Fikri Sağlar’ın türbanlı hakime yönelik değerlendirmesini duyunca, 1980 öncesinin siyasi iklimine dair hatıralarım, hatırladıklarım gözümün önünden geçti!
1980 öncesi içinde bulunduğum “ideolojik” yapıda Polis ve Yargı mensuplarıyla ilgili genel kanaat; eğer polis POLDER(Solcu) üyesiyse, eline düşmemek lazım, yakalarsa her türlü işkenceyi yapar!

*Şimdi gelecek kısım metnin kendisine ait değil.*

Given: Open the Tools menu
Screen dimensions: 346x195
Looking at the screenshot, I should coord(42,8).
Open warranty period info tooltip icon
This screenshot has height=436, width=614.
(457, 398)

Eğer mahkemenin hakimi solcu ise kesin tutuklar!
Bu kanaati doğrulayacak bir çok vaka yaşandı! Şahsen de yaşadım...
O dönem karşımızda ki mahallenin(SOL) mensupları için de POLBİR(Milliyetçi) üyesi bir polisin eline düşmek, milliyetçi kökenli bir hakimin karşısına çıkmak büyük riskti!
Bu kanaatide doğrulayacak vakalar yaşandı mı? Hem de çok!
Kamu görevlilerinin yaşadığı ayrışma neticesinde; ADALET-VİCDAN-İNSAN HAKLARI askıya alınmış, kamu görevlisinin mensubiyet duygusu, bunların üzerine çıkmıştı!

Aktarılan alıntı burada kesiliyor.